Bien que son mariage fût un mariage politique, le prince de Conti « ne haïssait pas Mlle de Chevreuse. » Le 30 mars 1651, on racontait à Paris qu’il envoyait à sa maîtresse (comme on disait alors), un diamant de vingt mille livres et dix ou quinze mille louis d’or.

Cependant, le 14 avril, les noces n’étaient pas encore célébrées. Depuis longtemps déjà « le diable avait fait trouver » une parenté au quatrième degré entre le prince de Conti et Mlle de Chevreuse ; il fallait aller chercher les dispenses à Rome. Le beau prétexte pour retarder le mariage ! Un mariage, dont Mme de Sévigné aurait pu dire déjà ce qu’elle a dit plus tard de celui de la Grande Mademoiselle et de Lauzun, « une chose qui se fera dimanche et qui ne sera peut-être pas faite lundi. »

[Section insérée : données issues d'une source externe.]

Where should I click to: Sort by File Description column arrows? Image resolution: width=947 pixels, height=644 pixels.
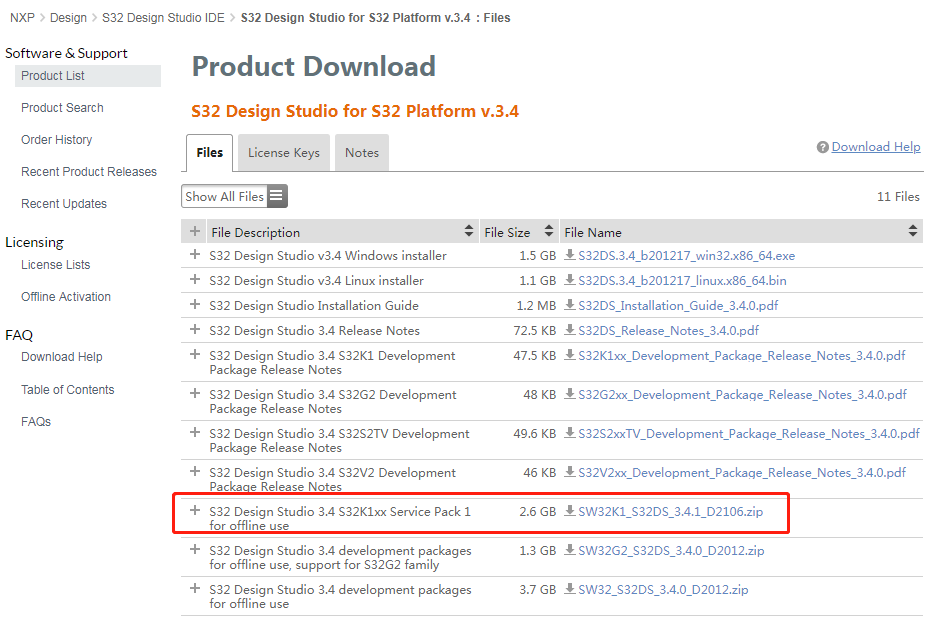tap(469, 232)
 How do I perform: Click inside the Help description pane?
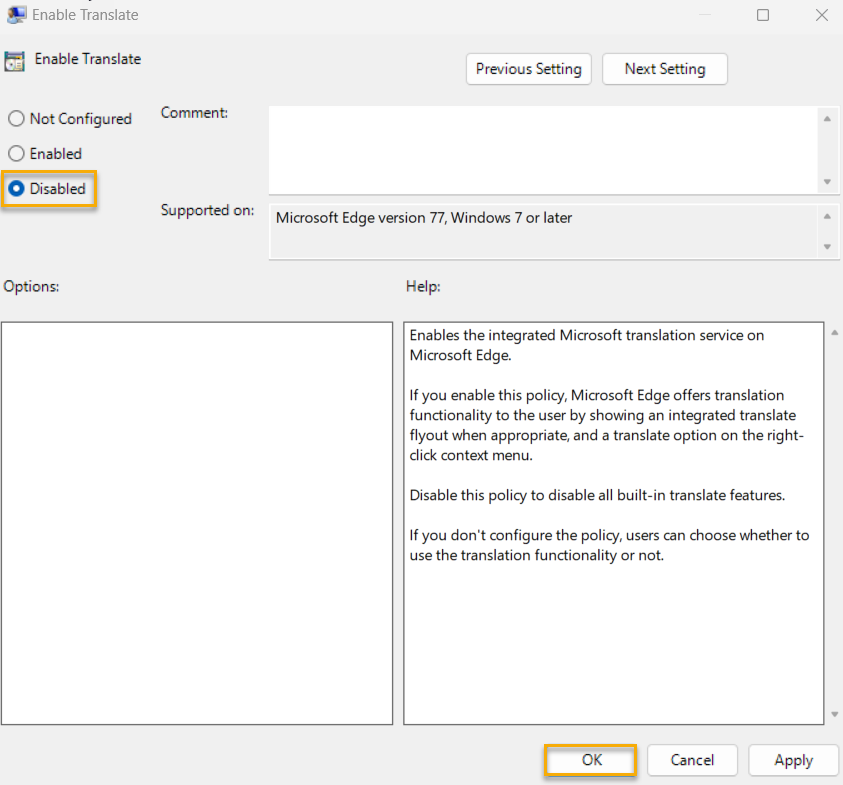[612, 520]
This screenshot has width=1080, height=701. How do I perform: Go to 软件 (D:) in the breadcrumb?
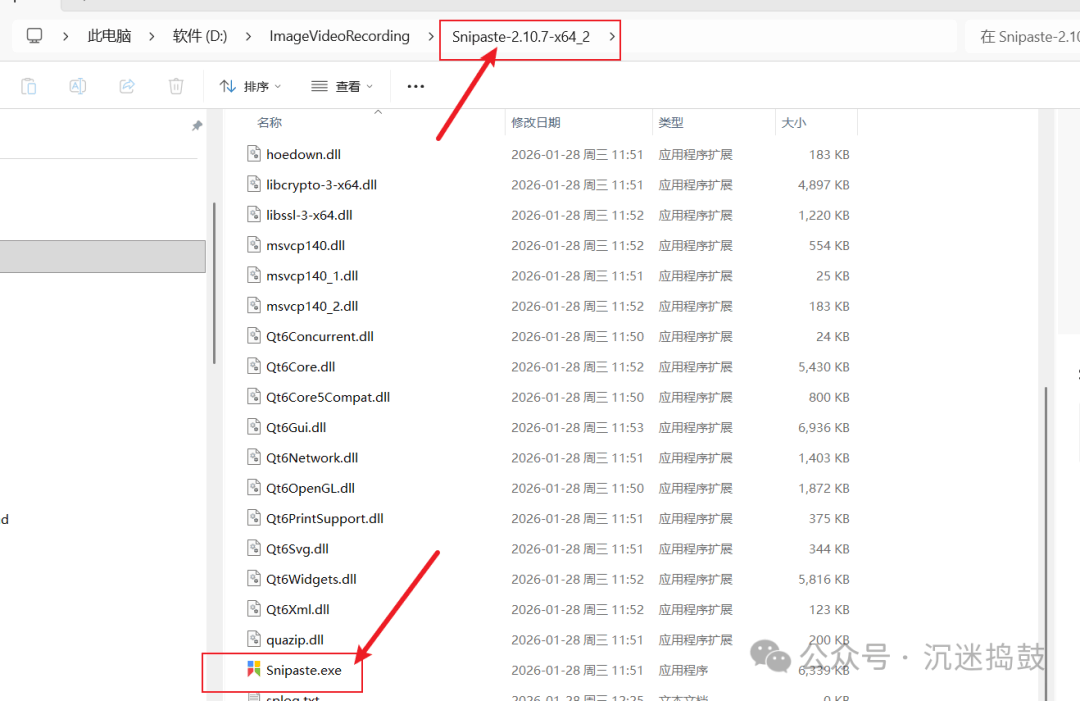[200, 37]
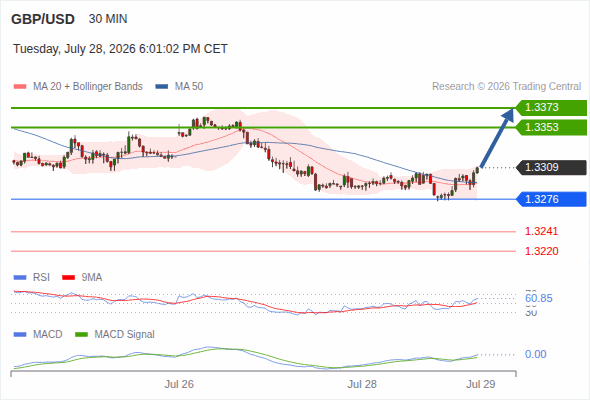Click the 9MA red legend marker
Image resolution: width=590 pixels, height=400 pixels.
point(68,278)
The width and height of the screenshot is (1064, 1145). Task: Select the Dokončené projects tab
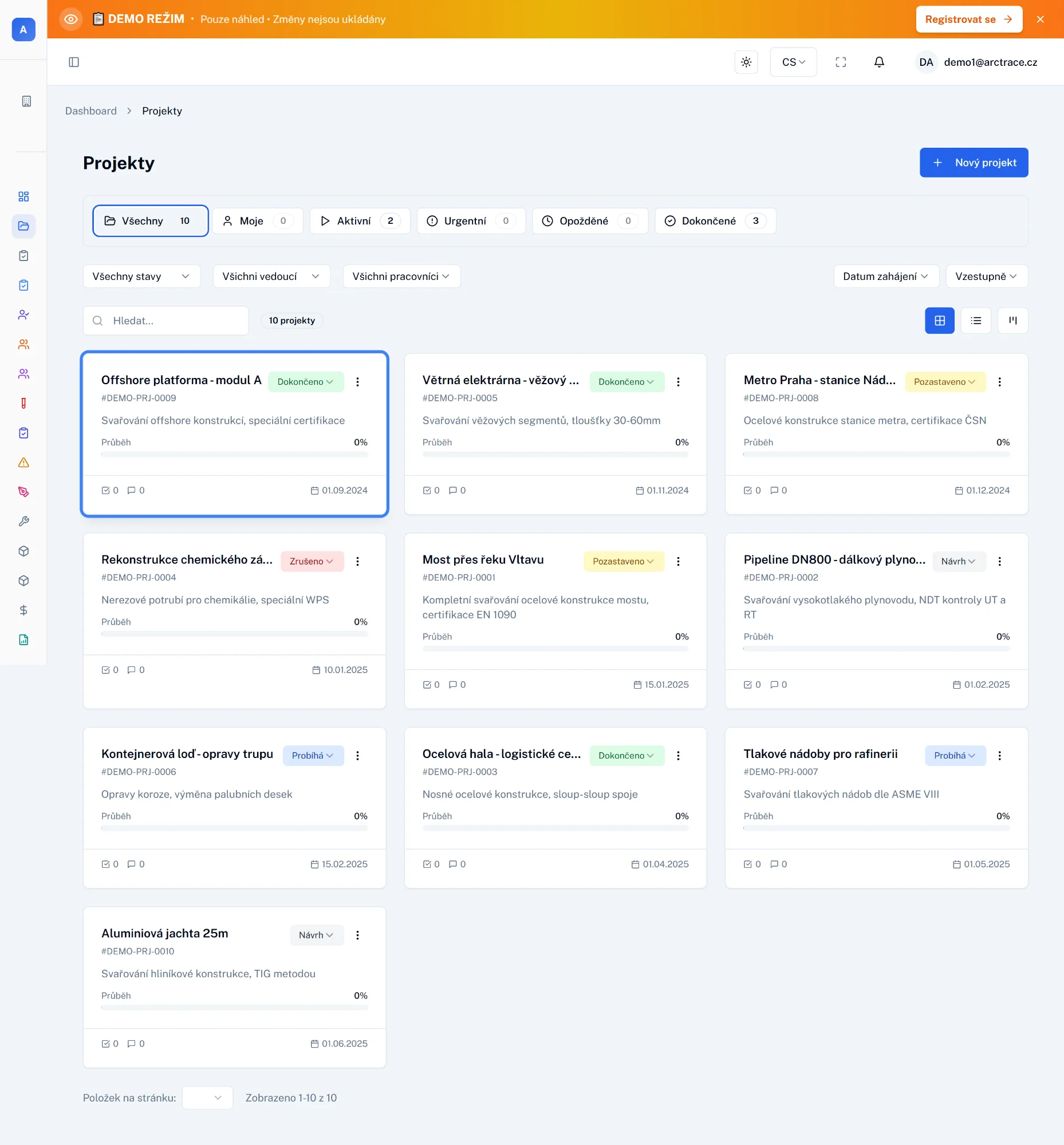tap(715, 221)
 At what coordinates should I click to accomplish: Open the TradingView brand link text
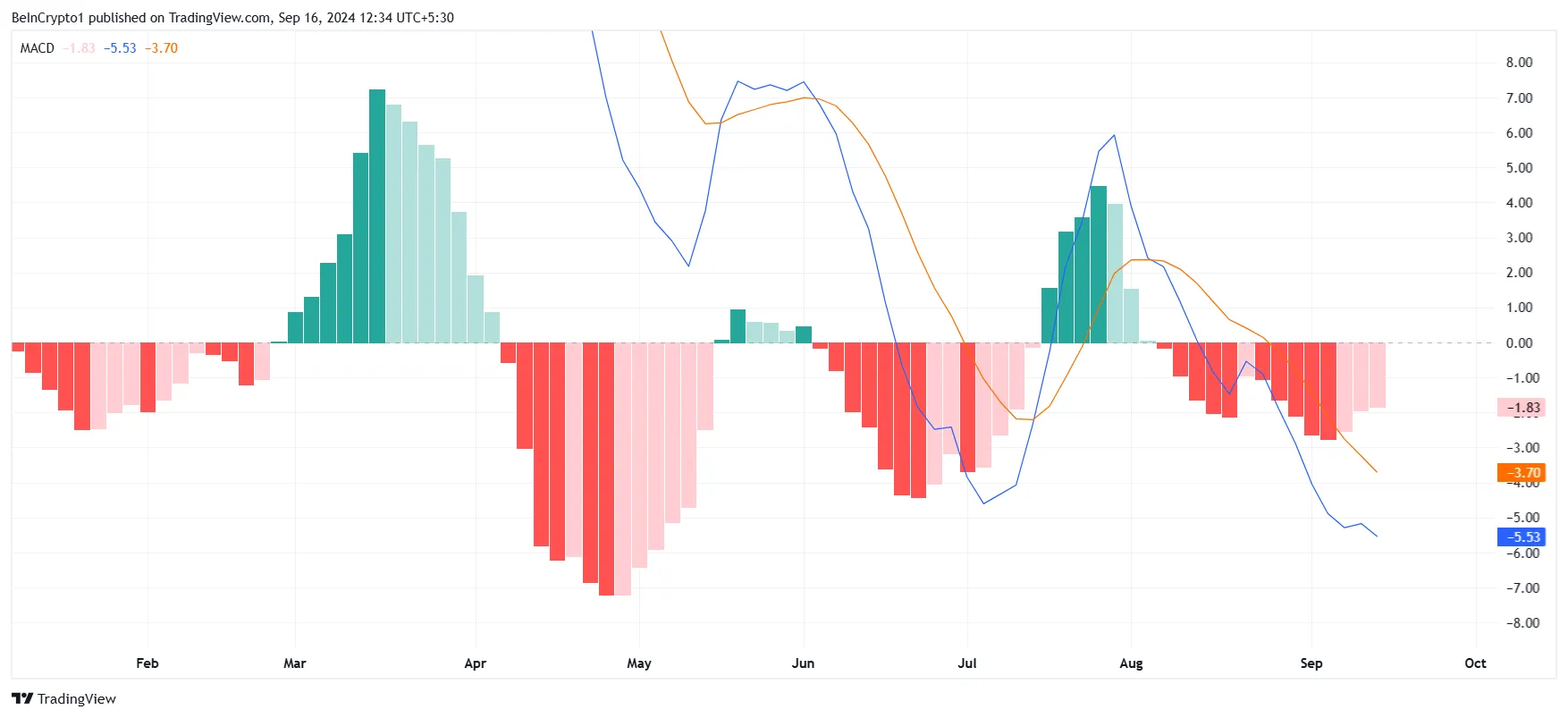[77, 698]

En douze jours, le fiancé n’était venu qu’une seule fois à l’hôtel de Chevreuse, et encore n’avait-il pas rencontré la jeune fille. Il pouvait charger le marquis de Crenan de porter ses excuses, offrir de signer immédiatement les articles du contrat, la duchesse croyait à une rupture prochaine. Son seul espoir était l’amour du prince.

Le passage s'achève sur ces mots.